When I was sixteen I portrayed Emily Webb in the play Our Town by Thornton Wilder. The plays about the short life of Emily Webb, her growing, loving and dying. It’s about her realization that all that really mattered were her relationships. After her death, she laments that most of us are too busy with cleaning, cooking, work, hobbies, getting through each day, that we miss what matters most.

As you read these lines, you will feel her sorrow and the urgency to look at one another and really see.

Emily: Live people don’t understand, do they?
Mrs. Gibbs: No dear-not very much.
Emily: Oh, Mother Gibbs, I never realized before how troubled and how…how in the dark live persons are. From morning till night, that’s all they are – troubled…But Mother Gibbs, one can go back…into the living.
Mrs. Gibbs: Yes, of course you can…All I can say is, Emily, don’t.
Emily: But I won’t live over a sad day. I’ll choose a happy one…
Mrs. Gibbs: At least, choose an unimportant day. It will be important enough.
Emily: I choose my twelfth birthday.
____________________________________
Emily: Mama, I’m here! Oh, how young Mama looks! I didn’t know Mama was ever that young.
Emily watches breakfast being served and conversations between her family members.
Emily, with mounting urgency: Oh, Mama, just look at me one minute as though you really saw me. Mama, fourteen years have gone by. I’m dead…Mama. Wally’s dead too…But just for a moment now we’re all together. Mama, just for a moment we’re happy. Let’s look at one another.

Emily, in a loud voice, to the Stage Manager: I can’t. I can’t go on. We don’t have time to look at one another. I didn’t realize…Do any human beings realize life while they live it?
____________________________________
Mrs. Gibbs: Were you happy?
Emily: No…I should have listened to you. That’s all human beings are! Just blind people…They don’t understand, do they?
____________________________________
I thought about this play as I was looking through old photos and weeping and weeping. I saw my two brothers and my dad who are gone. There were aunts and uncles and cousins, all gone now. Here is the beginning line of a poem written by my living brother not too many years before my dad passed away-      “I know this man as father, yet I know him very little.” It’s a beautiful poem, all about what he learned from my dad that has helped him in his life. Yet the beginning line holds a world of meaning and experience between the two.

Here is an excerpt I found in a letter I had written my dad many years ago. “Thank you for a piece of yourself. The letters from you to grandpa confirmed something I already knew, that as we grow older, we make friends of our family members.”

Why is that? Why do our children have to grow up and go away before they become our friends, before we know who they are, who they really are, if we ever even get that far? I think it’s because we’re so busy keeping track of what they will eat and won’t eat, how well they read, how they take care of responsibilities, their grades, who they hang out with, if they speak politely, and all the other concerns of good parents.

## YOUR TASK
Translate this sentence from the passage about Our Town into Spanish: "I thought about this play as I was looking through old photos and weeping and weeping."

## RECORDED INFORMATION

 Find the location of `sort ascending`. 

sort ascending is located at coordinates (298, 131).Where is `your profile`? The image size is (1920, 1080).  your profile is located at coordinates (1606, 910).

## RESULT OF THE EXERCISE
Pensé en esta obra mientras miraba fotos viejas y lloraba y lloraba.